A Retreat from Human Rights Advocacy
The UNHRC has long been a target of right-wing criticism, with claims that it unfairly singles out Israel while allowing countries like China, Iran, and Cuba to evade scrutiny. However, rather than working to reform the institution from within, Trump has chosen outright withdrawal—effectively silencing the U.S. on key human rights issues. By removing the U.S. from the council, the administration has forfeited a crucial platform for holding human rights abusers accountable, leaving authoritarian regimes freer to manipulate the body for their own ends.
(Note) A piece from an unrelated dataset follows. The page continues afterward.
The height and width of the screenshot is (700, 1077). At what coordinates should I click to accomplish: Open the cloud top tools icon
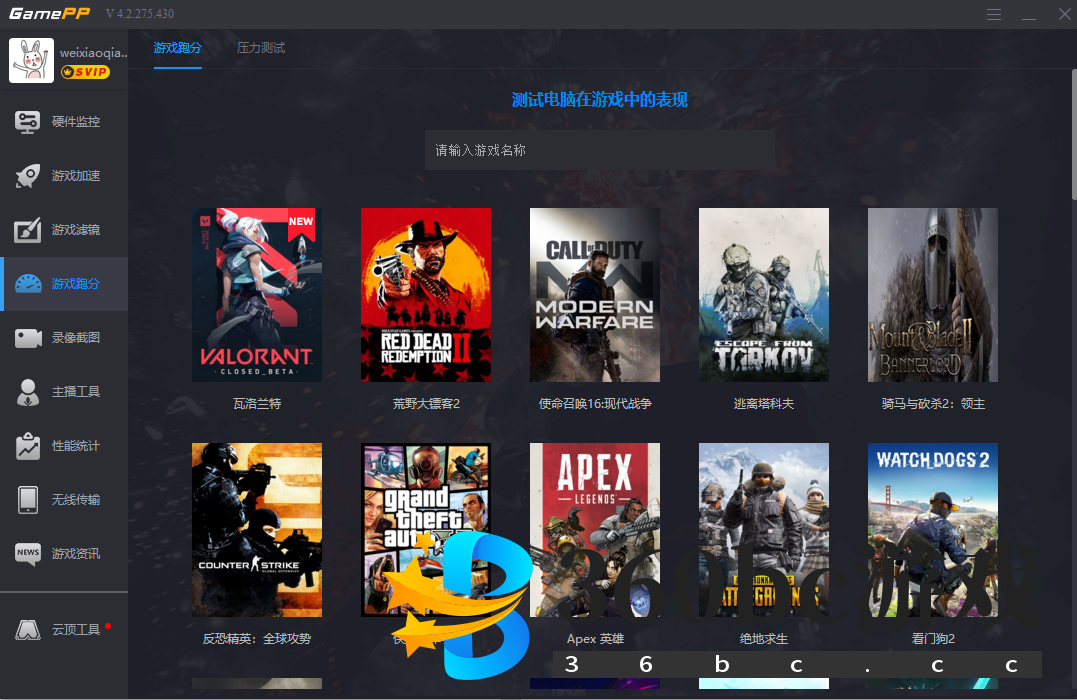coord(28,630)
The irony is glaring: Trump’s justification for leaving the UNHRC rests on accusations of bias against Israel, yet his administration’s retreat only strengthens the influence of governments with abysmal human rights records. The absence of the U.S. will not eliminate UNHRC’s flaws—it will merely weaken its credibility and further polarize global human rights discourse.
Punishing Palestinian Refugees
Perhaps the most alarming aspect of Trump’s Executive Order is the permanent defunding of UNRWA. The agency, which provides essential aid, healthcare, and education to millions of Palestinian refugees, has long been vilified by pro-Israel hardliners. Trump officials claim that UNRWA is a corrupt and anti-Israel institution, citing allegations that some of its staff were complicit in Hamas’s October 7th attack on Israel. However, punishing an entire humanitarian agency for the alleged actions of a handful of individuals sets a dangerous precedent.
Slashing funding to UNRWA will not curb extremism—it will exacerbate it. Depriving Palestinian refugees of basic necessities only fuels resentment and desperation, conditions ripe for radicalization. Instead of addressing the root causes of the Israeli-Palestinian conflict, Trump’s move effectively condemns millions of innocent civilians to deeper suffering.
Abandoning the Global Stage
This latest withdrawal mirrors Trump’s first administration, during which he cut ties with UNESCO and froze funding for multiple UN bodies. While his supporters celebrate these moves as a defense of sovereignty, they fail to recognize the long-term consequences: the erosion of U.S. influence, the strengthening of authoritarian actors, and the deterioration of global human rights frameworks.
By retreating from the UN, Trump is not making America stronger—he is isolating it. Global leadership requires engagement, not abandonment. His Executive Order may score political points with his base, but it will leave the U.S. weaker, less respected, and increasingly sidelined in world affairs.